Bahasa yang saya gunakan melawanmu bukan bahasaku. Bahasamu.”, begitu ucapan James Baldwin ke William Buckley. Ucapan ini muncul di acara debat bertajuk “Impian Amerika Mengorbankan Orang Kulit Hitam Amerika” yang dilangsungkan di Universitas Cambridge tahun 1965. Ucapan ini kemudian menjadi ikonik. Seluruh isi narasi debat Baldwin-Buckley menjalar ke mana-mana dan tiba di tangan para ahli dari berbagai disiplin ilmu: kritik sastra, bahasa, budaya, sosiologi, antropologi, sejarah, filsafat, dan politik.

Isi impian Amerika (American Dream): setiap individu dapat meraih kesuksesan melalui kerja keras dan ketekunan tanpa memandang latar asal-usul; dapat berpindah dari satu kelas sosial ke posisi lebih tinggi melalui pendidikan dan prestasi; memiliki rumah sendiri; menjalani hidup tanpa campur tangan otoritas berlebihan; dan mendapatkan jaminan keamanan finansial dan sosial. Ideal memang impian ini, meski ada pertanyaan fundamental, yaitu apakah ada pengakuan (recognition), keadilan (justice), dan kesetaraan (equality) untuk mewujudkannya?
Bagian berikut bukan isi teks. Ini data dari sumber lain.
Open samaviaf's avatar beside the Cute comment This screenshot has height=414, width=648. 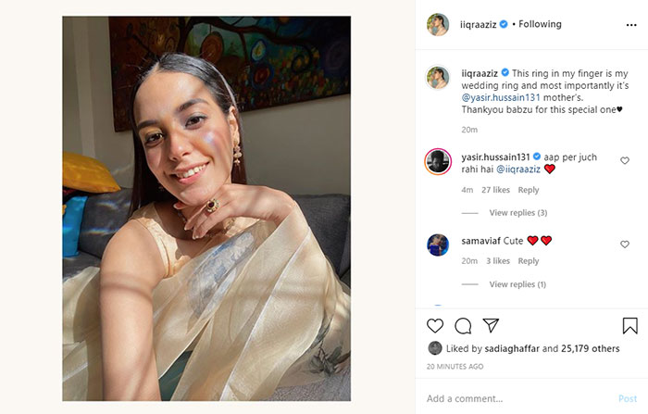pyautogui.click(x=438, y=245)
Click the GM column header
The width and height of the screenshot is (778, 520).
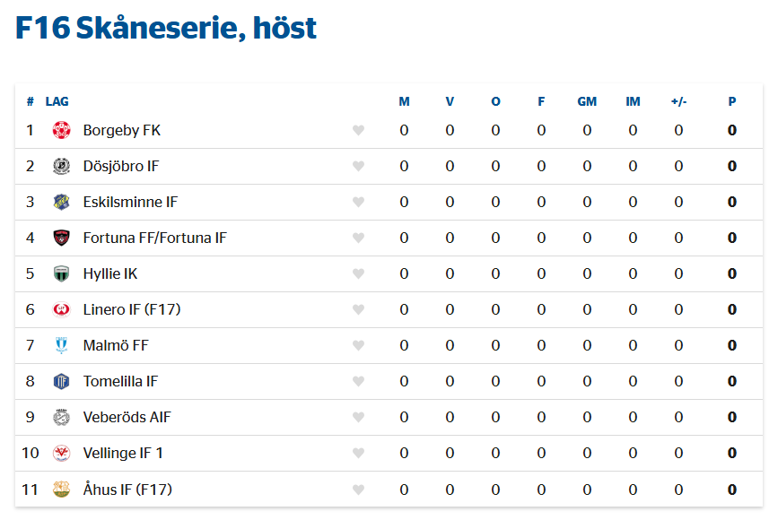pos(587,101)
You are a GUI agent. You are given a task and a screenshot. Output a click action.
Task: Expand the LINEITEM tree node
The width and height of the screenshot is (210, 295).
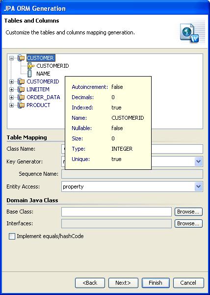11,89
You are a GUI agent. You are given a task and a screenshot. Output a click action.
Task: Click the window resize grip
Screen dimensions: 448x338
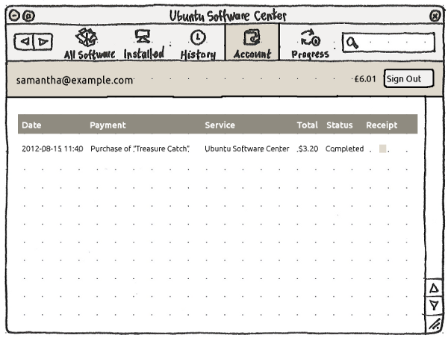[435, 323]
Baldwin berkulit hitam, Buckley berkulit putih. Baldwin seorang aktivis, esais dan novelis; Buckley seorang penulis, komentator politik, perintis majalah konservatif National Review. Baldwin mewakili pikiran, perasaan, dan pengalaman kulit hitam; Buckley meneguhkan sikap, posisi, dan tradisi konservatif kulit putih. Debat Baldwin-Buckley, lalu menjelma menjadi debat “hitam-putih”, “aktivis-konservator”,  “reformis-status quo”, “antirasisme-konservatisme”.
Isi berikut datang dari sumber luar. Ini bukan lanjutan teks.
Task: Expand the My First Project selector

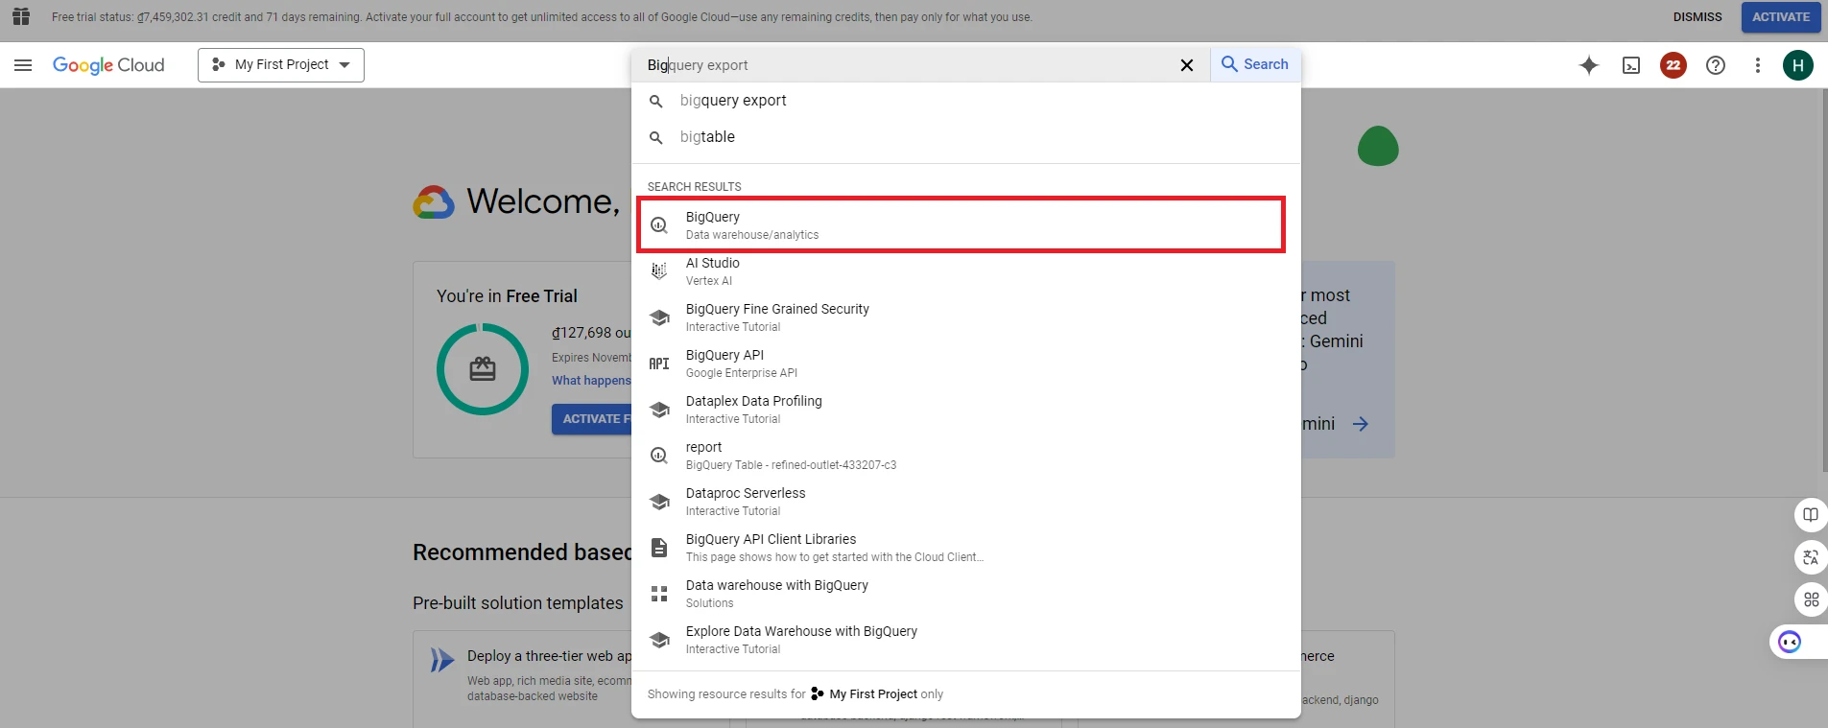Action: click(x=281, y=65)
Di arena debat, terjadi “pertempuran” argumen dari dua pengalaman rasial berbeda. Saking berkualitasnya, debat Baldwin-Buckley diletakkan sebagai bagian penting dari sejarah intelektual Amerika. Di sini, Baldwin berargumen bahwa impian Amerika dibangun di atas eksploitasi dan derita orang kulit hitam Amerika. Di sini, Buckley menyatakan pendirian, rasisme sistemik tak melekat pada impian Amerika.

Ada beberapa alasan mengapa debat ini terkenal. Pertama, debat menyentuh isu sensitif pada saat memuncaknya gerakan hak-hak sipil. Kedua, debat melibatkan Baldwin-Buckley sebagai dua penulis ternama. Ketiga, debat diwarnai oleh argumen berkualitas dan kuat secara emosional dari Baldwin, serta argumen terstruktur rapi dari Buckley. Keempat, debat ini dianggap sebagai momen penting dalam sejarah hubungan ras di Amerika.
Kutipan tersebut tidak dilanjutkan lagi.